Again, this is one of my stupid engineering ideas. In the past, HTM use swarming for hyper parameter optimization. But I find no data about how the hyper parameter space looks like. Is is like Neural Networks’s non-continuous, full of local minimum one? Or is it smooth and in fact we can use gradient assent for hyper-param optimization?

So I decided to map out a simple 2D parameter space (boost strength and # of bits). To see the surface for myself. The setup is to have 2 free variables, boost strength and # of bits of the SP’s output. And we measure the accuracy of the classification to create a 2D map of the hyperparam space.

(The classier scores a **40% accuracy when directly operating on the images without a SP**. So it is possible to get worse performance with bad parameter.)

The parameter space isn’t exactly smooth. But (from experience) looks like momentum enabled gradient optimization can work. It also seems like we get the best performance when boost strength = ~0.1. Coincidentally being `1/num_classes`

in this case. Not saying the relation is definite.

Other picture from another angle:

If we look at a slice of the map at `boost factor = 0`

, we can approximate the plot pretty well with a linear function. But I don’t suspect the trend keeping this way too much.
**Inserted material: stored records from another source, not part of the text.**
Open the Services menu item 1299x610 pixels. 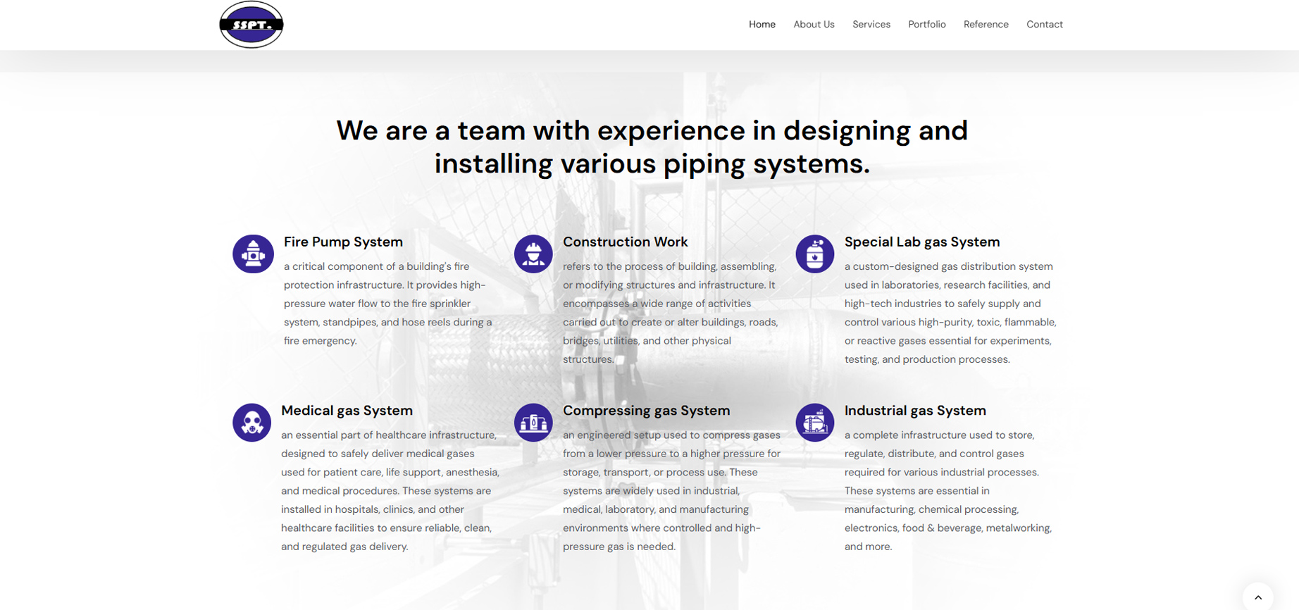pyautogui.click(x=871, y=25)
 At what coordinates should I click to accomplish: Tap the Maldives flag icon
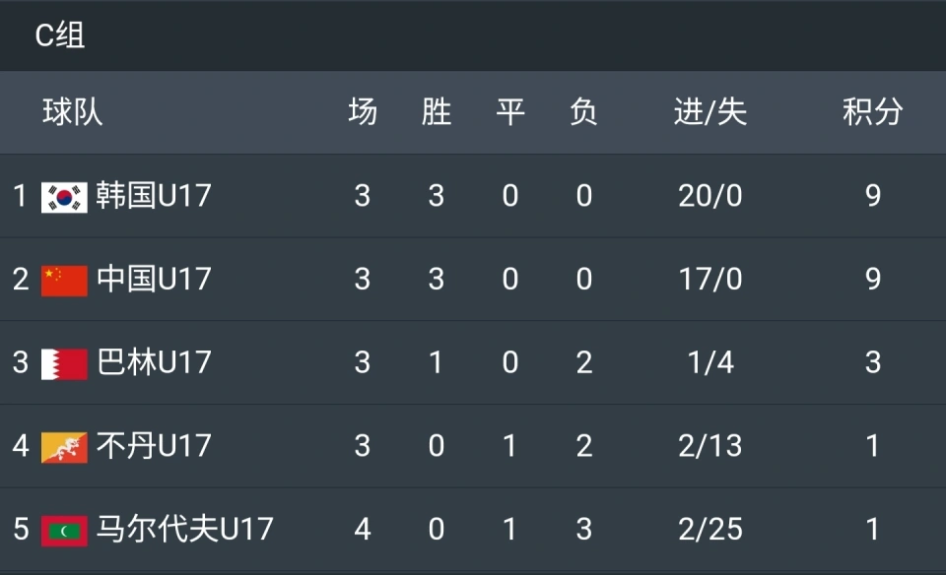point(64,531)
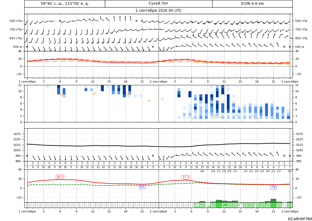Click the black sea-level pressure curve
Image resolution: width=312 pixels, height=221 pixels.
[158, 146]
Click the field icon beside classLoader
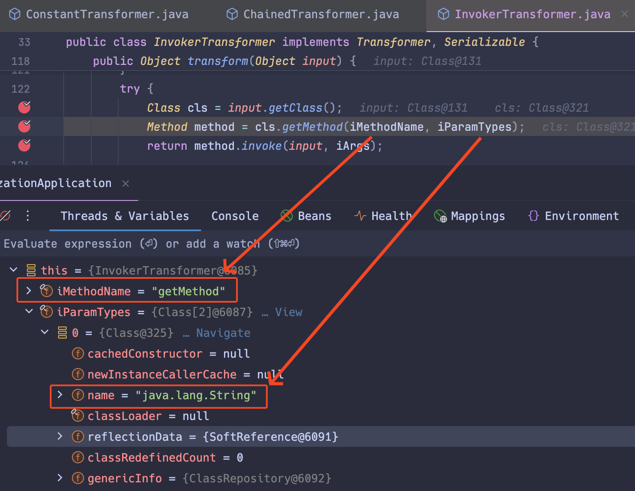 click(78, 416)
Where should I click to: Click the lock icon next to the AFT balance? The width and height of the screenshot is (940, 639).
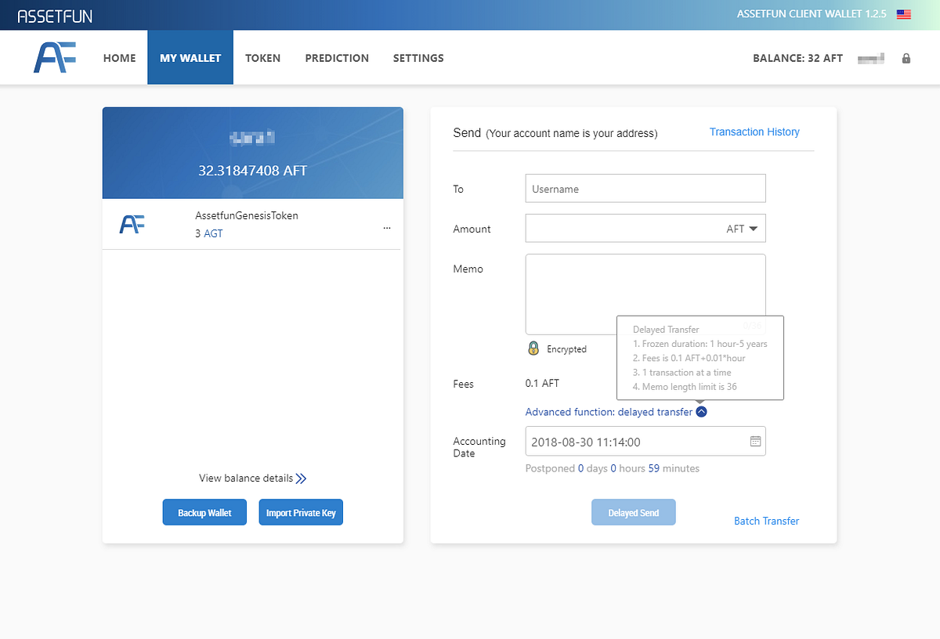pyautogui.click(x=906, y=59)
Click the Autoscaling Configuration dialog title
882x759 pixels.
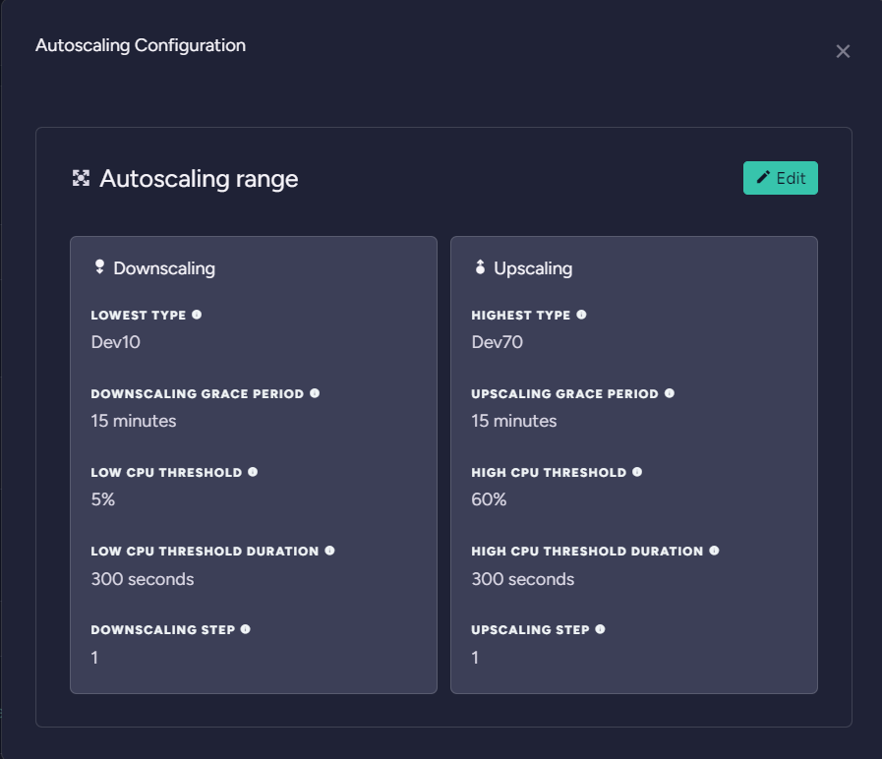pyautogui.click(x=141, y=45)
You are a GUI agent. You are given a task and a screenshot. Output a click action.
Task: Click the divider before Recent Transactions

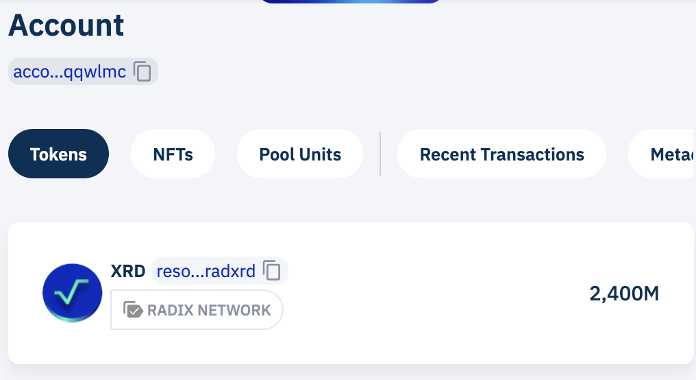(380, 154)
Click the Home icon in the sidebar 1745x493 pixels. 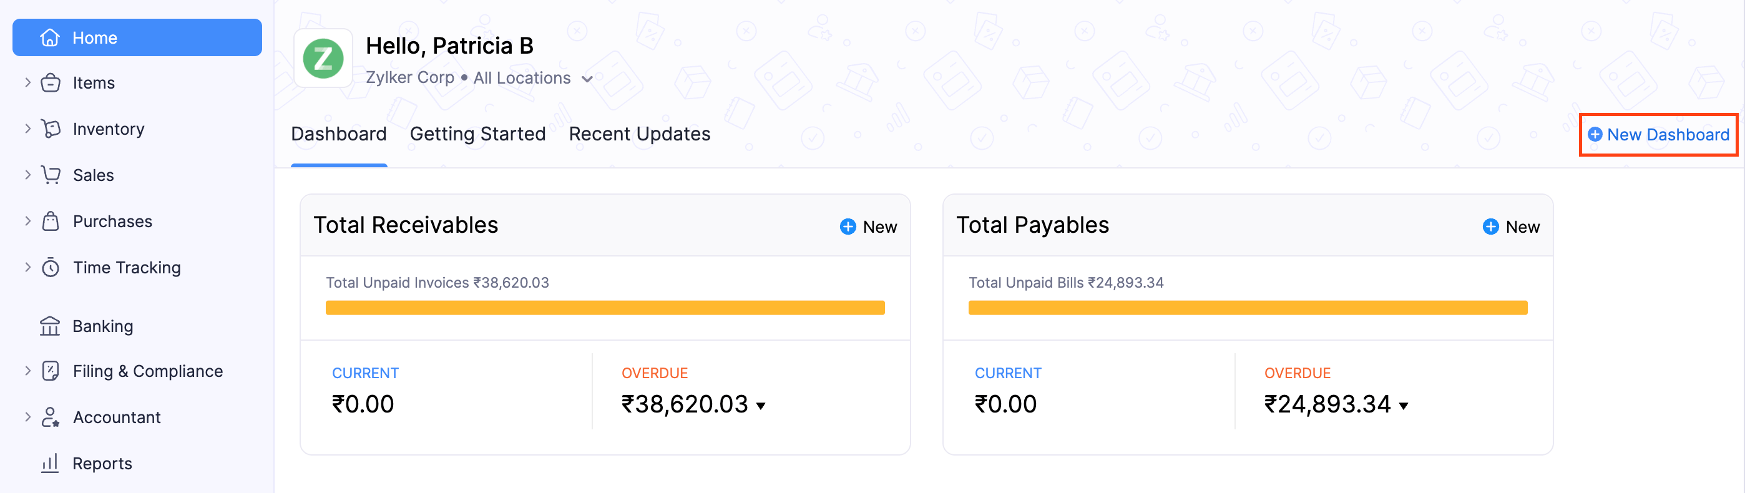pos(50,38)
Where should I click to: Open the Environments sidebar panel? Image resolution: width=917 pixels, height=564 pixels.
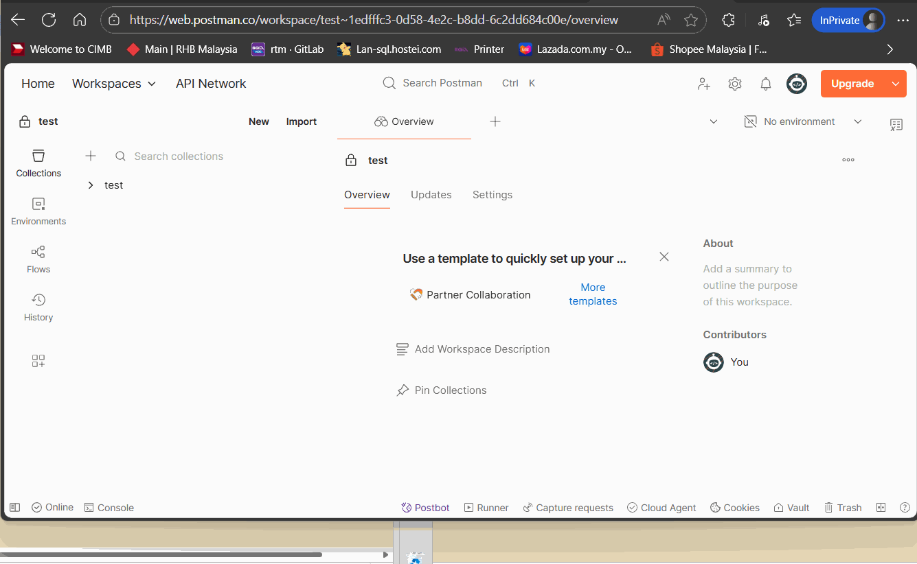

We can find the general trend (instead of the details) by smoothing the plot a bit. Basically, the more bits, the better. But you should set boost factor to 0.1

This is the *source code* for the plot. Run it in ROOT and the plot will show up.

And the original data.

Let me know what else/analysis can I do with this data. I have no idea.

#### Other findings

For some reason or another. Zen 2 CPU performs extremely well for HTM. My Zen 2 machine though running at a lower RAM speed, is overall 40% faster than a Zen 1.